Non v’era ombra di dubbio: gli uffiziali mostravansi pienamente soddisfatti, gentilmente soddisfatti. I miei modi aveanli affatto convinti; e, calmo e tranquillo, io era sicuro di me stesso. Sederonsi, e si fecero a parlare di cose famigliari, cui io rispondeva del miglior modo. Ma di lì a un po’ di tempo, m’accorsi che diventava pallido, e cominciai a desiare che se ne andassero. Dolevami il capo e mi pareva che mi cornassero gli orecchi; ma eglino continuavano a stare seduti, e sempre a discorrere. E lo zufolamento si fece più vivo, più persistente, più spiccato: mi studiava di avvivare, di stuzzicare le ciarle per disfarmi di quella sensazione; non riuscii. Si fece più tenace, più distinto, ed assunse un carattere davvero suo proprio, in modo che in fine conobbi che il romore non era un’illusione, non proveniva dalle mie orecchie.

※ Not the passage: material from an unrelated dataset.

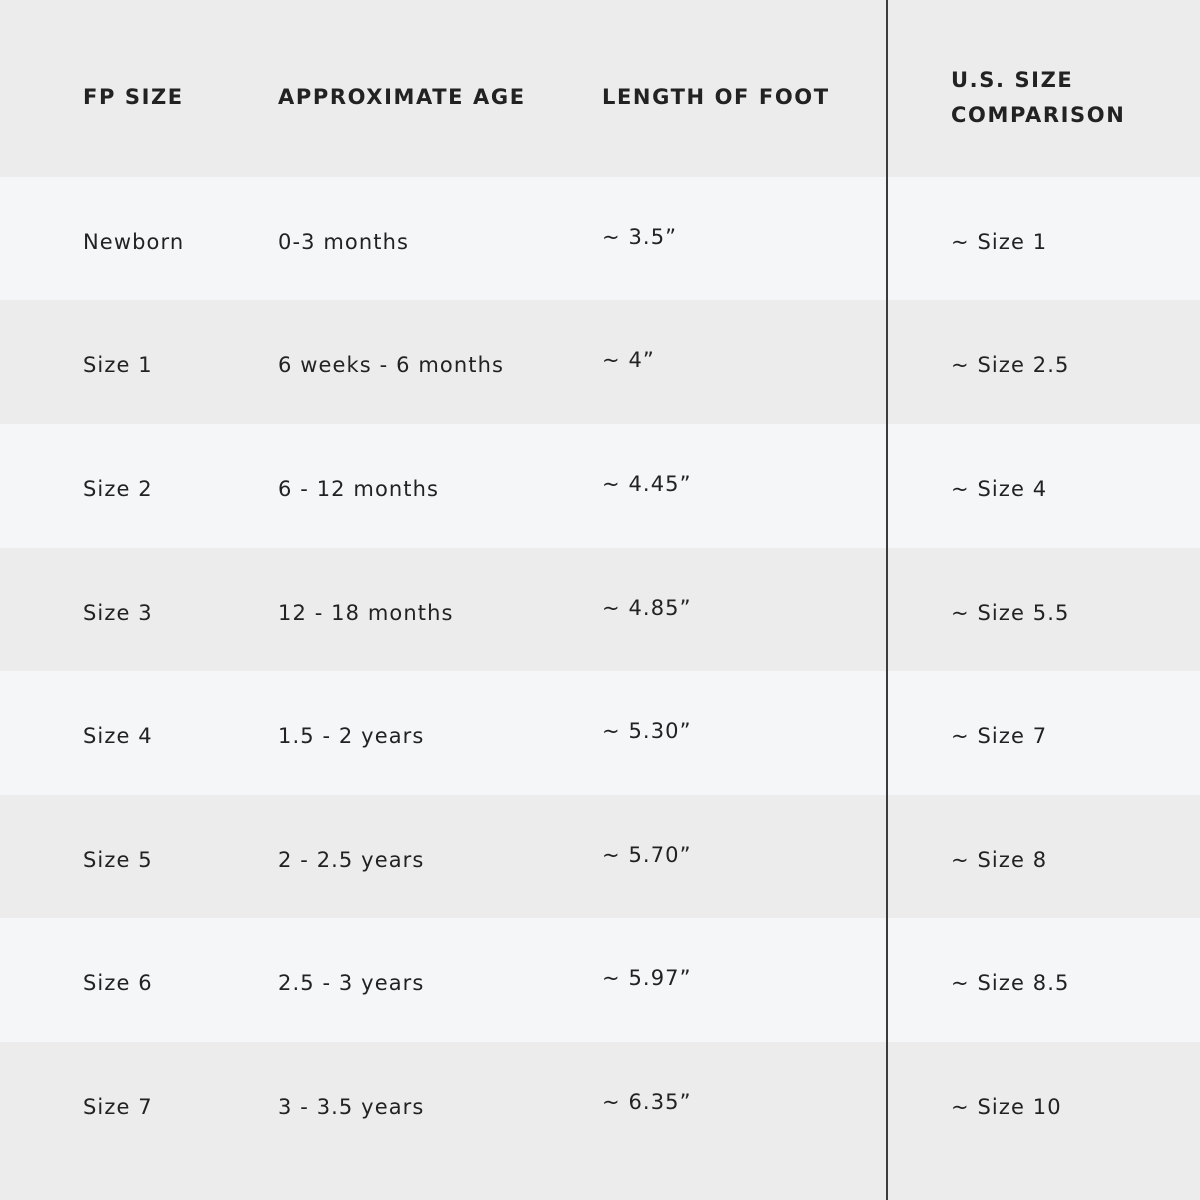 The width and height of the screenshot is (1200, 1200). I want to click on us-size-cell: ~ Size 1, so click(1000, 242).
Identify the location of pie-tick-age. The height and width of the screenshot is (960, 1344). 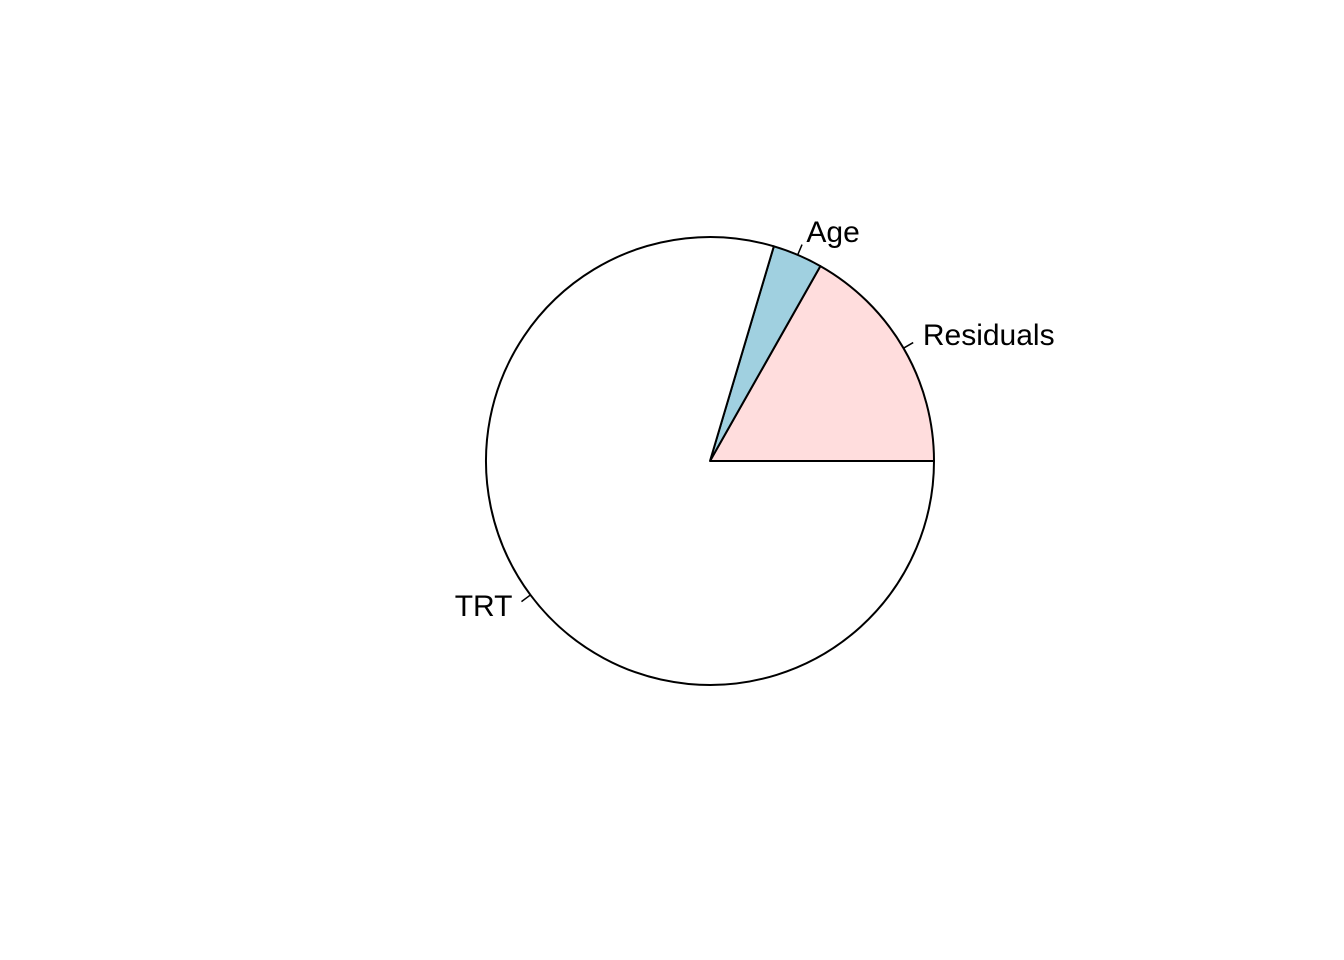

E allora, il confesso, allora mi feci pallidissimo; — eppure continuai a cicalare con maggior disinvoltura, alzando anzi la voce. E il suono cresceva sempre, — sempre; e che poteva mai far io? Era un romore sordo, soffocato, frequente, molto simile a quello che manda un orologio avvolto nel cotone. Io respirava con affanno, ma gli uffiziali non udivano ancor nulla. Discorreva con più calore, con più prestezza, con maggior veemenza: ma il rumore sempre più cresceva, cresceva incessantemente, cresceva sempre.